[Pixel coordinate grounding data]
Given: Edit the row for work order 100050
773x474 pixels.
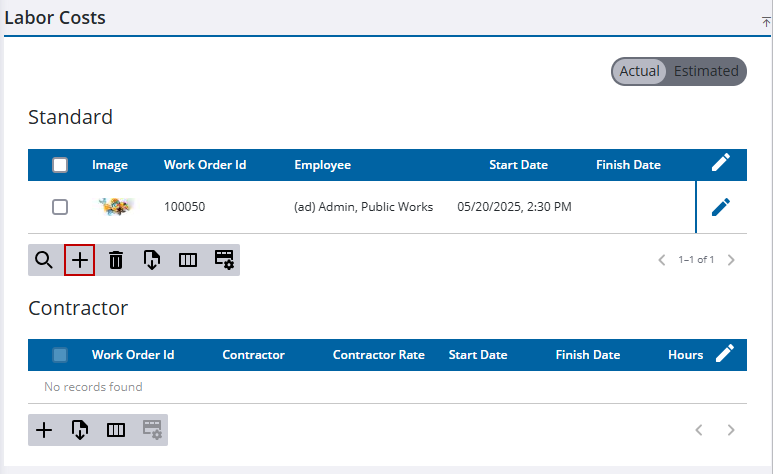Looking at the screenshot, I should (721, 207).
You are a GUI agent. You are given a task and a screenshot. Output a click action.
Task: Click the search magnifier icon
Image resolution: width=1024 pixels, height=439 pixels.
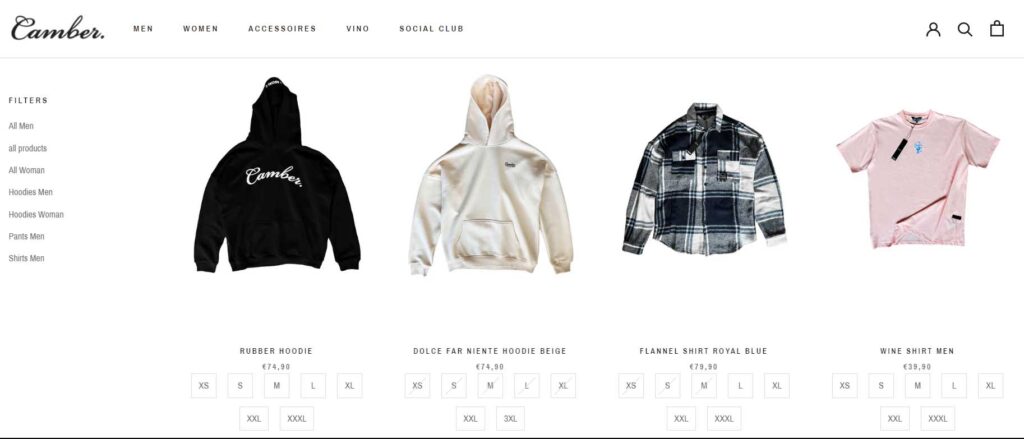(x=965, y=29)
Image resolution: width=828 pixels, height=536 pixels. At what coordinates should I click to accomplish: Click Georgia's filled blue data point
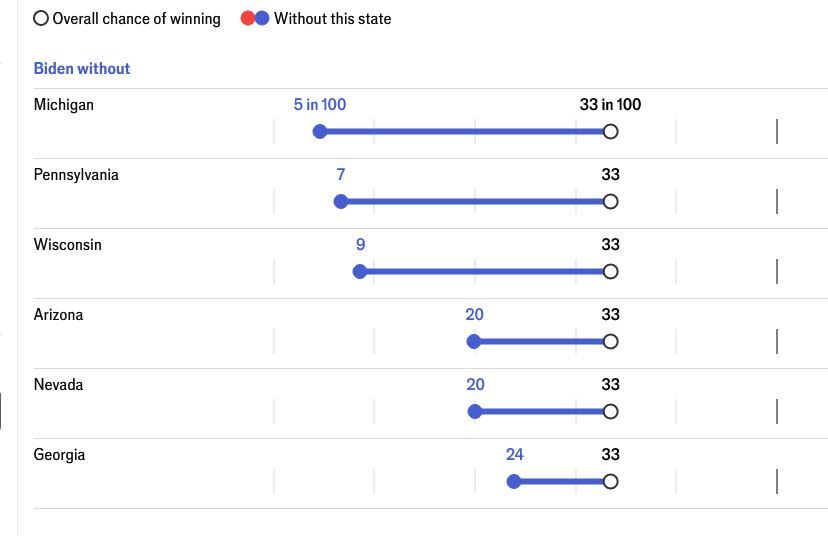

Work request
Please copy the lines above, starting at the one that holds "Task: Click the search magnifier icon" and stopping after the last line, exactly as they appear and minus the pictures.

Reply to the task
Task: Click the search magnifier icon
Image resolution: width=1024 pixels, height=439 pixels.
(x=965, y=29)
Image resolution: width=828 pixels, height=536 pixels. At what coordinates should I click to accomplish: Click Georgia's filled blue data point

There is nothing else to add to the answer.